What the hell are ppl going on about high temps with there Ivy? That must be one hell of a H100 to keep the temps that low, heck your cooler then me


----------



## EarthDog (Dec 7, 2012)

fullinfusion said:


> What the hell are ppl going on about high temps with there Ivy? That must be one hell of a H100 to keep the temps that low, heck your cooler then me


Well, 

*I believe those are idle temps
*Only using 1 core for the bench anyway
*His voltage is pretty darn good for the clockspeed he is running

For example, I need (now that I had time to tweak things a bit) 1.47v at 5GHz (1.19 @ 4.GHz though!)


----------



## cadaveca (Dec 7, 2012)

EarthDog said:


> Well,
> 
> *I believe those are idle temps
> *Only using 1 core for the bench anyway
> ...



Ha, well ,DOM was asking for 1.25 V chip, I dunno that it's all that good, or if that is a golden egg not yet hatched. 
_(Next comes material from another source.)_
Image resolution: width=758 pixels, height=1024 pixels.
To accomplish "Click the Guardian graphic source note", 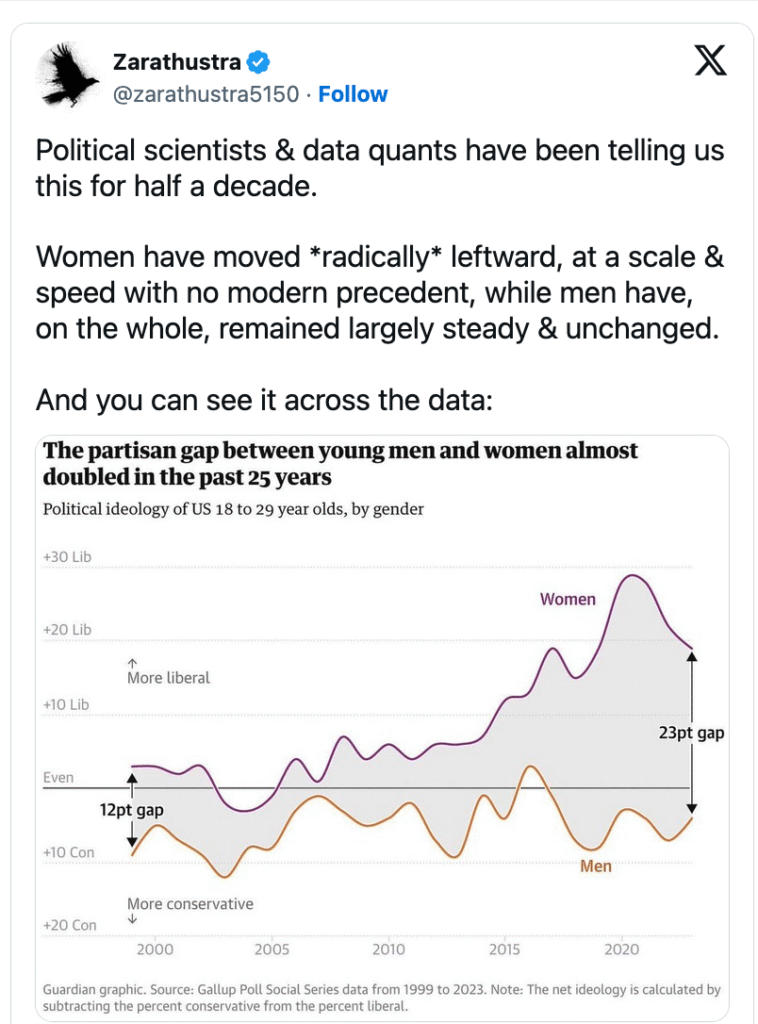I will pyautogui.click(x=381, y=998).
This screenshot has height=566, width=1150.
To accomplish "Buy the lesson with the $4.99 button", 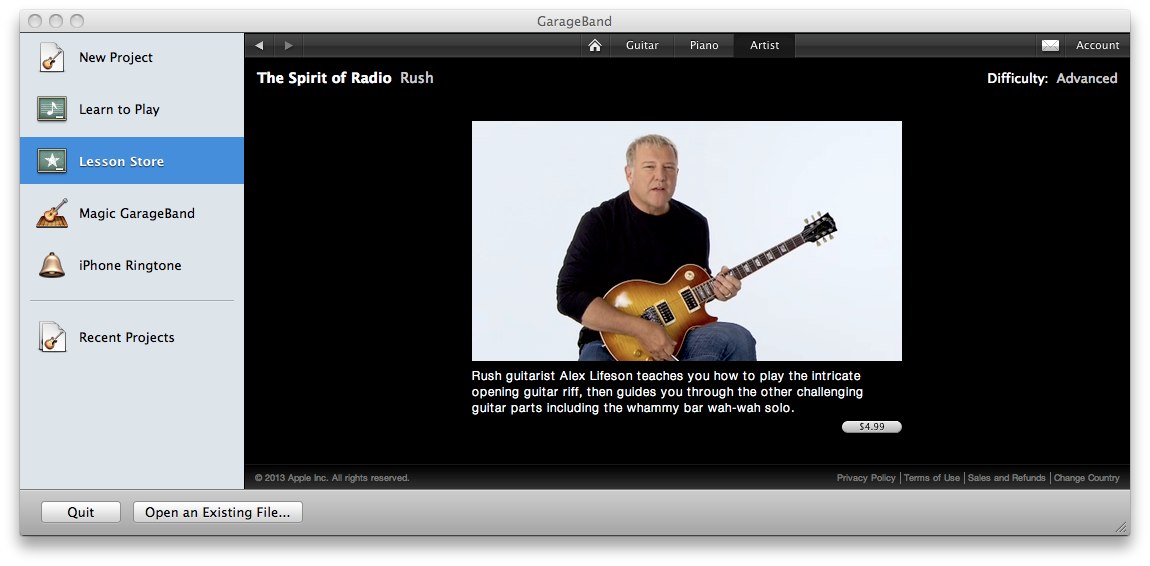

and yes, that's about idle temps, load max is 77C for wPrime, but then it crashed 

My 3570K with same memory same memory speed, needs that 1.35V for just 4.6 GHz.


----------



## DOM (Dec 7, 2012)

cadaveca said:


> Ha, well ,DOM was asking for 1.25 V chip, I dunno that it's all that good, or if that is a golden egg not yet hatched.
> 
> and yes, that's about idle temps, load max is 77C for wPrime, but then it crashed
> 
> My 3570K with same memory same memory speed, needs that 1.35V for just 4.6 GHz.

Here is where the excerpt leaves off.